Table 4. Summary of absorption, distribution, metabolism and elimination of AR.
| Model | Dose | Findings | Ref |
|---|---|---|---|
| Absorption | |||
| Caco-2 cell monolayer | 50 μg/mL | AR efficiently passed through the cell monolayer with Papp of (1.76±0.48)×10−5 (apical to basolateral) and (1.50±0.61)×10−5 (basolateral to apical). | 68 |
| In situ SD rat intestinal perfusion model | 25 μg/mL | Efficient absorption of AR was observed with extensive intestinal first-pass metabolism demonstrated. | 68 |
| In situ intestinal perfusion on normal and diabetic SD rats | 5, 10, 20 μg/mL | AR belongs to easily absorbed agents. Duodenum was the best absorption segment of AR. The Peff and Ka of AR were increased by 60% and 52% in duodenum with co-treatment of verapamil. The absorption of AR was promoted in diabetic rats. | 67 |
| Distribution | |||
| In vitro plasma incubation | 0.0672, 0.269, 1.075 μmol/L | R exhibited a strong binding capacity (99.8%–100%) with plasma, including human, beagle dog, and rat. | 69 |
| Wistar rat | 0.806 μmol/kg, ih | AR concentration in the intestine was the highest, followed by heart, liver, pancreas, and kidney. No accumulation of AR in tissues after 6 h. | 69 |
| SD rat | 30, 50, 70 mg/kg, po | AR was rapidly distributed into organs, and Cmax in tissues was observed at 30 min. The content of AR in spleen was the highest. | 70 |
| Metabolism and elimination | |||
| Human fecal inoculum incubation | 0.2 to 0.35 mmol/L | Three metabolites of AR were identified under anaerobic condition: enterolactone (3), 3′-demethyl-4′-dehydroxyarctigenin and 3′-demethylarctigenin. | 65 |
| Eubacterium ARC-2 incubation | 0.6 mmol/L | After 24-h incubation, AR was transformed to 4′, 4′-dihydroxylenterolatone through 3 types of demethylation products under anaerobic condition. | 61,71 |
| Rat intestinal content solution | After 4-h incubation, AR was stable in rat small and large intestinal content solution, while arctigenic acid was converted back to arctigenin in rat large intestinal content.

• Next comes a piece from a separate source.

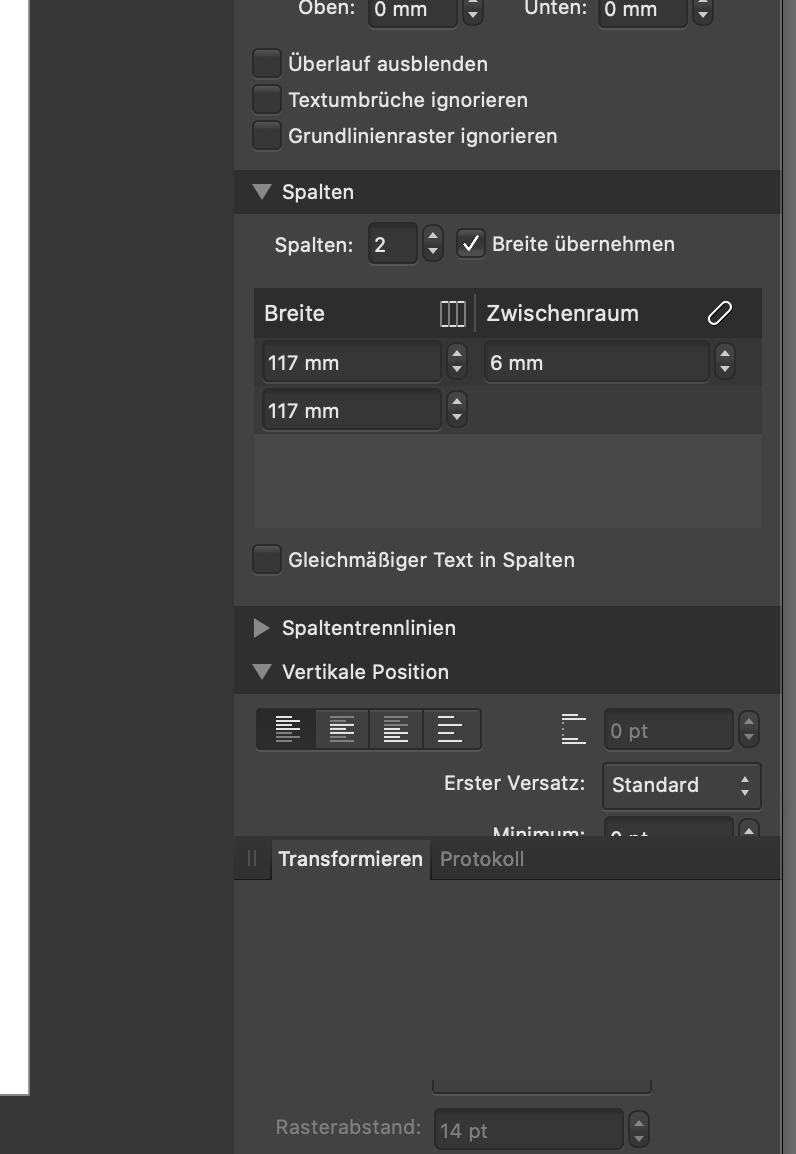Image resolution: width=796 pixels, height=1154 pixels.
Task: Uncheck Breite übernehmen checkbox
Action: click(471, 244)
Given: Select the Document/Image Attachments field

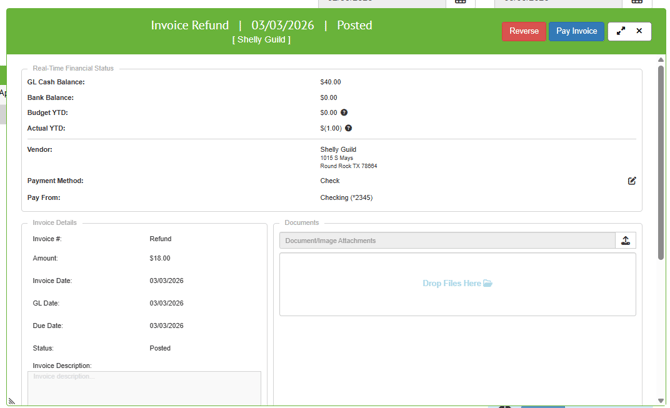Looking at the screenshot, I should pos(447,240).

All three glucuronides, were hydrolysed back to corresponding parent compounds. | 72 | |
| In situ SD rat intestinal perfusion model | 25 μg/mL | Extensive intestinal first-pass metabolism of AR to arctigenic acid (4) and arctigenin-4′-O-glucuronide (5) was identified. | 68 |
| Human recombinant paraoxonase 1 | 0.27 to 134.4 μmol/L | Paraoxonase 1 was confirmed to be the enzyme responsible for AR hydrolysis. | 73 |
| V79 Chinese hamster cells with rat Cyp2b1 | 1 mmol/L | AR was converted to 3′-demethyl-arctigenin in cells expressing rat Cyp2b1. | 125 |
| Rat liver/intestine microsome | 0.269 to 67.2 μmol/L | Extensive glucuronidation of AR was observed in both liver and intestine microsome. No further glucuronidation or demethylation of arctigenic acid (4) in liver and intestine microsome. | 72 |
| Rat liver cytosol incubation | 10 nmol/L | 3′-Demethyl-arctigenin was converted back to AR. | 126 |
| Human liver/intestine microsomes | 100 μmol/L | AR was metabolized to 4'-O-glucuronide (5) in human liver and intestinal microsome mainly via UGT1A9, UGT2B7 and UGT2B17. | 74 |
| Human, monkey, dog, and rat liver microsome | 100 μmol/L | Around 62%, 3.7%, 25.9% and 15.7% of AR remained after incubated in human, monkey, dog, and rat liver microsome for 90 min. | 69 |
| SD rats | 3 mg/kg, po | Arctigenic acid (4) and arctigenin-4′-O-glucuronide (5) was identified as major metabolites in rat plasma after oral administration of AR. 4-O-demethylarctigenin was also identified in vivo. | 73 |
| SD rats | 0.48 to 2.4 mg/kg, iv; 2.4 to 12 mg/kg, po | Rapid formation of arctigenic acid (4) and arctigenin-4′-O-glucuronide (5) with quick elimination of both parent and metabolites were observed after both intravenous and oral administrations. No quantifiable AR was identified after oral administration due to extensive first-pass metabolism | 72 |
| SD rats | 0.96 mg/kg, iv | Arctigenin-4′-O-glucuronide (5), arctigenic acid-4′-O-glucuronide, 4-O-demethyl-arctigenin -4,4′-O-di-glucuronide, and trace amount of arctigenic acid (4) were found in bile at 0–15 min. | 72 |
| Wistar rat | 0.806 μmol/kg ih | Within 72 h after drug-delivery, the urine accumulative excretion ratio was 1.93% and the excretory amount of AR in faeces and bile were 0.248% and 0.182%, respectively. | 69 |
Abbreviation: iv: intravenous administration; ih: hypodermic injection; po: oral administration.